Segment Start: RECORD SET

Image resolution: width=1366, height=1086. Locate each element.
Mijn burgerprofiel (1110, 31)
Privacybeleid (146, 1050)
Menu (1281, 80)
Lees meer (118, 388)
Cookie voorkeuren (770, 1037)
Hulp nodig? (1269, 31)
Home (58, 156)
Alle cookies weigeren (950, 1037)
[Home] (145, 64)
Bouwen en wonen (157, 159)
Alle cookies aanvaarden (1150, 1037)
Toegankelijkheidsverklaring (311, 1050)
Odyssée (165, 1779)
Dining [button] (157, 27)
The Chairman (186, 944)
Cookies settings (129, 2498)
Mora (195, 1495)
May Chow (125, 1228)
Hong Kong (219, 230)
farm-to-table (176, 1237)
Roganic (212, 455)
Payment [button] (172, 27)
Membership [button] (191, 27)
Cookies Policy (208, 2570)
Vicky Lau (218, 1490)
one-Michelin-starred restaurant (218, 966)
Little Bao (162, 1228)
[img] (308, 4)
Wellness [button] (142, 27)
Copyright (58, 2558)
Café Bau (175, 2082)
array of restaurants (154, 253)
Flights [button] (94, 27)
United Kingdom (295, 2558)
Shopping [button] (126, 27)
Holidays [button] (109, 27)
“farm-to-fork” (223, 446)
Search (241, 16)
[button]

Segment End: RECORD SET

▸ WHAT TO PRODUCE
Set down the records again without altering a word.

▸ ANSWER SPACE
Image resolution: width=1366, height=1086. Locate each element.
Mijn burgerprofiel (1110, 31)
Privacybeleid (146, 1050)
Menu (1281, 80)
Lees meer (118, 388)
Cookie voorkeuren (770, 1037)
Hulp nodig? (1269, 31)
Home (58, 156)
Alle cookies weigeren (950, 1037)
[Home] (145, 64)
Bouwen en wonen (157, 159)
Alle cookies aanvaarden (1150, 1037)
Toegankelijkheidsverklaring (311, 1050)
Odyssée (165, 1779)
Dining [button] (157, 27)
The Chairman (186, 944)
Cookies settings (129, 2498)
Mora (195, 1495)
May Chow (125, 1228)
Hong Kong (219, 230)
farm-to-table (176, 1237)
Roganic (212, 455)
Payment [button] (172, 27)
Membership [button] (191, 27)
Cookies Policy (208, 2570)
Vicky Lau (218, 1490)
one-Michelin-starred restaurant (218, 966)
Little Bao (162, 1228)
[img] (308, 4)
Wellness [button] (142, 27)
Copyright (58, 2558)
Café Bau (175, 2082)
array of restaurants (154, 253)
Flights [button] (94, 27)
United Kingdom (295, 2558)
Shopping [button] (126, 27)
Holidays [button] (109, 27)
“farm-to-fork” (223, 446)
Search (241, 16)
[button]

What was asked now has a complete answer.